Due to underground geothermal activity, Yankari National Park also features four warm water springs. The camp is named after the most well known of these, the Wikki Spring, from the local Duguri language with “Wikki” meaning “where are you?”. The Wikki Warm Spring is the largest spring and is about 13.0 metres wide and 1.9 metres deep. It daily flows 21,000,000 litres of clear, spring water into the Gaji river. The spring has a constant temperature of 31.1 °C through the year during both day and night and has been developed for recreation.
The other warm water springs are Dimmil, Gwan, and Nawulgo springs. A fifth spring, Tungan Naliki, is the only cool spring in the park.
Evidence of early human settlements:
- Dukkey Wells – 139 wells with interconnecting shafts representing an elaborate water storage system.
- Marshall Caves – 59 dwelling caves dug into sandstone escarpments, which were discovered by P.J. Marshall in 1980. There are rock paintings and engravings in zig-zag form and in straight lines.
- Tunga Dutse – a rock with more elaborate engravings than the Marshall caves. Legible writings cover an area on the sandstone rock embankment of about 4m in length in Dwall River. The writings are legible. However, their age and meanings have not been determined.
- Iron Smelting – the shau shau iron smelting works has about 60 standing shaft furnaces, which are believed to be the largest historical industrial complex of its time in the West Africa Sub-region.
Kalban Hill – meaning “flat place” a flat topped hill gives tourists a complete view of the park
Kariyo Hill – located near the Marshal caves is a beautiful picnic ground
Paliyaram Hill – a popular camp for poachers, located 10 km from Wikki.

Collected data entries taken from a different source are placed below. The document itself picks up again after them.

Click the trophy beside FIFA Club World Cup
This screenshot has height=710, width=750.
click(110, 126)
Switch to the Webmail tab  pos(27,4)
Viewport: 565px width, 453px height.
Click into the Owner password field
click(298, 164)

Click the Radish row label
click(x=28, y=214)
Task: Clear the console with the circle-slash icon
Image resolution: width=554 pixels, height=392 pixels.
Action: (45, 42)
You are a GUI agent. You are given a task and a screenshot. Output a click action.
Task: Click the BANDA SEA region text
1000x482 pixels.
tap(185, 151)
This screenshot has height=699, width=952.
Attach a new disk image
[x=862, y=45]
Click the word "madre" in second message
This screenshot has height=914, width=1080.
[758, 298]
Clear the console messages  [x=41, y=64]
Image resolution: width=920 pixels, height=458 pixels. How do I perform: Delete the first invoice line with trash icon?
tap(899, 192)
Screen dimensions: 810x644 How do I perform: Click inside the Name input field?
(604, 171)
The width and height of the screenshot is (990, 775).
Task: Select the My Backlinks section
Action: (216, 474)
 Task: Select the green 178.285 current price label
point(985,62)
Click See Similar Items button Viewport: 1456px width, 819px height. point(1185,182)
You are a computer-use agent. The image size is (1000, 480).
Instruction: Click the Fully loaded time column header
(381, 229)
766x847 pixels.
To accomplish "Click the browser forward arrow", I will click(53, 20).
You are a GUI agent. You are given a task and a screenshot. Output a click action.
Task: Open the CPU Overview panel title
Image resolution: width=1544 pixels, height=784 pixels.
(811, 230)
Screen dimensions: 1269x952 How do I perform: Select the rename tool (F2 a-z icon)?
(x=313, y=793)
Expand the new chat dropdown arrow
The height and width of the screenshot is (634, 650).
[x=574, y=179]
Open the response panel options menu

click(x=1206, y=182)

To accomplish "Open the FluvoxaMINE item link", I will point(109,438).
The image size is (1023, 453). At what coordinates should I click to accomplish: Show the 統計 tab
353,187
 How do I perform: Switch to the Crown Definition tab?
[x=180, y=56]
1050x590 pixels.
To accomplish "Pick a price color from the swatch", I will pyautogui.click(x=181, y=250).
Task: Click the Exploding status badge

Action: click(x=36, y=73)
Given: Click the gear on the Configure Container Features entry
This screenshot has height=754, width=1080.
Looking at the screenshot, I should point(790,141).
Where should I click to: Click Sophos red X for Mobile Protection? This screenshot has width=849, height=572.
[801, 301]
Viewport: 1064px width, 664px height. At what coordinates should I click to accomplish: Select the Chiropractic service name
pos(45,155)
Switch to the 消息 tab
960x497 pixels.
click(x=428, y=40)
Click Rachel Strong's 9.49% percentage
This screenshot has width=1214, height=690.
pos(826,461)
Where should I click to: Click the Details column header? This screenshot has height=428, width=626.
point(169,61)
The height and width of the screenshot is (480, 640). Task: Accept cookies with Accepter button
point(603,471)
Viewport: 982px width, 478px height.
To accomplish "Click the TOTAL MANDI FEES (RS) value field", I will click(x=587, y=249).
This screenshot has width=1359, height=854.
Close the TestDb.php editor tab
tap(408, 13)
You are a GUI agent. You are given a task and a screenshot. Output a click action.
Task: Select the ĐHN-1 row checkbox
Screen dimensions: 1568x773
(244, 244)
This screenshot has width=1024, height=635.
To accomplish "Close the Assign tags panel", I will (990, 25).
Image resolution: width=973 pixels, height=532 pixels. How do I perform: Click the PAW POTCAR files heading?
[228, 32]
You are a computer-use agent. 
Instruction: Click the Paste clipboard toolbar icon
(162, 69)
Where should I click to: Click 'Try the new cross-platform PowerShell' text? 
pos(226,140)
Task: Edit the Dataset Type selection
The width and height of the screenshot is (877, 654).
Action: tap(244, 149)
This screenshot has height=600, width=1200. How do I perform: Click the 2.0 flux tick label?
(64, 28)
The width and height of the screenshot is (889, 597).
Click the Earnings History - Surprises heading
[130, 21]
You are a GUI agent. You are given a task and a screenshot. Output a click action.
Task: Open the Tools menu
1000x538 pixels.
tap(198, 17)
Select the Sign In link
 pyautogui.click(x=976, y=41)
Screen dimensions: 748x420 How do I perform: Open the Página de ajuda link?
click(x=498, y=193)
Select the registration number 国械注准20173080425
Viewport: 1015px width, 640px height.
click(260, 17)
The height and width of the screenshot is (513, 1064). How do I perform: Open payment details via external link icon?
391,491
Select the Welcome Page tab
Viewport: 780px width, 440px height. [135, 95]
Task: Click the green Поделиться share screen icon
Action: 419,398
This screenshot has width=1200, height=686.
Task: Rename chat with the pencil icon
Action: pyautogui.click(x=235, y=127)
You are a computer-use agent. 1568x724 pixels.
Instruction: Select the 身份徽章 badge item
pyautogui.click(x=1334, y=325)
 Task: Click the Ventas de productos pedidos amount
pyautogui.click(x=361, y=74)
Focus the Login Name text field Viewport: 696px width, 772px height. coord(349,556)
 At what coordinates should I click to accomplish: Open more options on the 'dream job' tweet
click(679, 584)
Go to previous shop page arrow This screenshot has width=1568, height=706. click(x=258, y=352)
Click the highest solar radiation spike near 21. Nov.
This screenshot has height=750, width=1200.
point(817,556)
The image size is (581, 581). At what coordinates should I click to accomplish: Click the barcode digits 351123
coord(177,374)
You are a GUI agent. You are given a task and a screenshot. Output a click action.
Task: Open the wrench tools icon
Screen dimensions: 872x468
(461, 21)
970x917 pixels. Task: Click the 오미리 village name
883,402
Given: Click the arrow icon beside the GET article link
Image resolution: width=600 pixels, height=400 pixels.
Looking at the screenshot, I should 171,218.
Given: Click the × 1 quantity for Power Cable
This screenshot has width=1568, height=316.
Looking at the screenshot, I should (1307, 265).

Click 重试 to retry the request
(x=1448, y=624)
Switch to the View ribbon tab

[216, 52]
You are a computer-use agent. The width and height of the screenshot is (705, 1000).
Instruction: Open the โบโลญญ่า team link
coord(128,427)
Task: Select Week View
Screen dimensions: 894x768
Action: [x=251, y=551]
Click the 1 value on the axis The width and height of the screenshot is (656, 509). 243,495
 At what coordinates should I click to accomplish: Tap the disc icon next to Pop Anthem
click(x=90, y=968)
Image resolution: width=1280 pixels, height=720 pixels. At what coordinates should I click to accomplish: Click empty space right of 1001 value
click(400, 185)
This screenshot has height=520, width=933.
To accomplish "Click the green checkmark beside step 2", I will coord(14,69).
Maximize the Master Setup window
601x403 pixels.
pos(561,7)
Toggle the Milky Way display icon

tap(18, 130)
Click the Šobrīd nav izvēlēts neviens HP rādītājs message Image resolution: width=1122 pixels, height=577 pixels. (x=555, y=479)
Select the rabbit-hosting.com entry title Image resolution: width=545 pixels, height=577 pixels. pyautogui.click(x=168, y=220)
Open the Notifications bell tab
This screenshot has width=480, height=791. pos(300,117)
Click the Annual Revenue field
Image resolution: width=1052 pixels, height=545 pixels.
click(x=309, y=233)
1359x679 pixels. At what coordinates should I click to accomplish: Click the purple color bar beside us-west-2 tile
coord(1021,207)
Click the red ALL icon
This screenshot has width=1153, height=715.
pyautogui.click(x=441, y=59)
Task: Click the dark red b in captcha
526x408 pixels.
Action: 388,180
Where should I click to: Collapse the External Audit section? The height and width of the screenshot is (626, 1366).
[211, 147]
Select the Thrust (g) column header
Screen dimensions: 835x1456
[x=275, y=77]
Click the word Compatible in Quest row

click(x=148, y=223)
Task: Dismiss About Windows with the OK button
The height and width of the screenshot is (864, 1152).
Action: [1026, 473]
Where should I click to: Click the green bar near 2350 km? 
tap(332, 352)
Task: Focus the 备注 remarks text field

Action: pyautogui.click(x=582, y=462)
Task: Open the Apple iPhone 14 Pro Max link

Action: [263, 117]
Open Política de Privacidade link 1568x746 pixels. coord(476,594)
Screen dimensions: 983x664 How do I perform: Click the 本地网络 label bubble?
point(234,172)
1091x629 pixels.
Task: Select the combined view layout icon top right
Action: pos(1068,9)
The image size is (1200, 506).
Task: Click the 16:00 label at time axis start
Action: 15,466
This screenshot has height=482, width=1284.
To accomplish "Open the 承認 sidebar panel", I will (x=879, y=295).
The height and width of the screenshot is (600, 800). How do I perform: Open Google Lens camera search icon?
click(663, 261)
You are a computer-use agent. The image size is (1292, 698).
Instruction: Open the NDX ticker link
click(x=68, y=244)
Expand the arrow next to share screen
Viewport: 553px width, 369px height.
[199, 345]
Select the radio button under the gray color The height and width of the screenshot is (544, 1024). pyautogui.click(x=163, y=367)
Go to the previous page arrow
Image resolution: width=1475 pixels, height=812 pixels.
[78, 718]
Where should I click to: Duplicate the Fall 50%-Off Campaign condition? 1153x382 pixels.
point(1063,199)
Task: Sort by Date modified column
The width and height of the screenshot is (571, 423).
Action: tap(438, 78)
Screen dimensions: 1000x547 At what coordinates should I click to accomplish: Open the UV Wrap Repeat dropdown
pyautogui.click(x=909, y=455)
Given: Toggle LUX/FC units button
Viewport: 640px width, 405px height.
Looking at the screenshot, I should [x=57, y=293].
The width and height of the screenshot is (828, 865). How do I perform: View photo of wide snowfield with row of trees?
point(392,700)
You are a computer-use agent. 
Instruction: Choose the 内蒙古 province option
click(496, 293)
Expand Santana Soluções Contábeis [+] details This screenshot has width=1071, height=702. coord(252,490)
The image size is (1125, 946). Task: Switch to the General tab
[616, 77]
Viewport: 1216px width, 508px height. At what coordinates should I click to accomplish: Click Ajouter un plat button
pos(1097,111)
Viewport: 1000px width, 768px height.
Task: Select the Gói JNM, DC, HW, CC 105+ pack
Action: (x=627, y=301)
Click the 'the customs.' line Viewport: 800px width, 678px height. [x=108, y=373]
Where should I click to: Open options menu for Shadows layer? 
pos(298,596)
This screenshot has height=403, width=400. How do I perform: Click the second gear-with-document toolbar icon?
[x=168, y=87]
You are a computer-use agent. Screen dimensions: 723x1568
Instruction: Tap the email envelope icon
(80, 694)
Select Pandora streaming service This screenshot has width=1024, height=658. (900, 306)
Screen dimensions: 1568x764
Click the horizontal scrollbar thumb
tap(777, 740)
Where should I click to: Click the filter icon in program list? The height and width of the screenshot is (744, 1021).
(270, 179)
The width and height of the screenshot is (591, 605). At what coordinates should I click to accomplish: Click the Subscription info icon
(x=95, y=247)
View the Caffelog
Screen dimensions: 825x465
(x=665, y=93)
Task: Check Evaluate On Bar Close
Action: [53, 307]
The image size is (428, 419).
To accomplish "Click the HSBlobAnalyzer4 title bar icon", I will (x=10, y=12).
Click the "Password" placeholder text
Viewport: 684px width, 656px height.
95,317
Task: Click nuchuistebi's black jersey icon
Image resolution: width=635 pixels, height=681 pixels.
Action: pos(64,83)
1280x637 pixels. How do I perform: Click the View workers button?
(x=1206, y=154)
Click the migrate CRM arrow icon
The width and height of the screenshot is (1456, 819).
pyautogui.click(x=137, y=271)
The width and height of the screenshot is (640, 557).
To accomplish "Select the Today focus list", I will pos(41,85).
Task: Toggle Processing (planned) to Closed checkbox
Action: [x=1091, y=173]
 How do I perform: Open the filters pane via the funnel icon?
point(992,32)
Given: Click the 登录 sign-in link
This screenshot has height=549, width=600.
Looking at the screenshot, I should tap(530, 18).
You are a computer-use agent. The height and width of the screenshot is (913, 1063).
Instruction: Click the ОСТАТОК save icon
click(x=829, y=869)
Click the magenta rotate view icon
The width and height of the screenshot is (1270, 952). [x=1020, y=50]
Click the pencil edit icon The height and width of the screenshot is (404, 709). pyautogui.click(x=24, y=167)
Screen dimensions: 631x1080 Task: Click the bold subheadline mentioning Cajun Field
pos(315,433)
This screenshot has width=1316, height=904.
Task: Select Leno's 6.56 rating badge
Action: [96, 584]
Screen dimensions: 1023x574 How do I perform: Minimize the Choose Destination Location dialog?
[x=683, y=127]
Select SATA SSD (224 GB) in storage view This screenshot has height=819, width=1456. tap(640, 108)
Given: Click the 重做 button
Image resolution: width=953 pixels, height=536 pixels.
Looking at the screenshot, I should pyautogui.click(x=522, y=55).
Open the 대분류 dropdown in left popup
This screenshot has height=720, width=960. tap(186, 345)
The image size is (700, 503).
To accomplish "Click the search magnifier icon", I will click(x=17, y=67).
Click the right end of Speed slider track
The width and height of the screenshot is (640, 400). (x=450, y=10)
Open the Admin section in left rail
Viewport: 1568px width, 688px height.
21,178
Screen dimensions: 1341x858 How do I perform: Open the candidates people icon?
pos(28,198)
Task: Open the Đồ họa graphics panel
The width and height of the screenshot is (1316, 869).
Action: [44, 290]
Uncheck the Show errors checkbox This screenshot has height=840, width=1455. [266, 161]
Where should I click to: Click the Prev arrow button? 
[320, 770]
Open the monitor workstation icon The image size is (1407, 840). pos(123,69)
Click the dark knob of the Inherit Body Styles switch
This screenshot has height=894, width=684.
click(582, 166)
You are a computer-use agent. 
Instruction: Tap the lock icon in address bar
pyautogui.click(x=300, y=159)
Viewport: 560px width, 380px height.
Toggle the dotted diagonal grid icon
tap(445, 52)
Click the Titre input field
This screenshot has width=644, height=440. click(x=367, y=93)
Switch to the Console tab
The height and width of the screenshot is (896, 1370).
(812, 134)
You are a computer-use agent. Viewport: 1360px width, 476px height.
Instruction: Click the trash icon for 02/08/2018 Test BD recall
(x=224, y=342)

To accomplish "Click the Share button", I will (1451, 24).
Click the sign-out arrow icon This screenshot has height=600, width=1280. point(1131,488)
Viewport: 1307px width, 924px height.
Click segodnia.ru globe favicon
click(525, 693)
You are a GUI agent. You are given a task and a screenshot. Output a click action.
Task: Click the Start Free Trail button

The Tonlong Gorge – a scenic gorge with associated hills, buttes and escarpments located in the west of the park
The “Wikki Camp” is the tourist centre of the park. Located about 42 kilometres from the main entrance gate, the camp is built beside, and named after, the Wikki warm spring, which is open for swimming 24 hours a day. There are 110 furnished chalets with varying size and quality, ranging from the ‘’presidential’’ suites to the youth hostel, all of which are being upgraded in phases. The camp also provides a restaurant, bar and conference centre. Daily safari trips depart at least twice from the camp.
The museum in the camp is well stocked with a variety of skins, tusks, bones and fully mounted stuffed game from the park. It is educational while also acting as a conservation centre, displaying hunting gear and traps taken from poachers.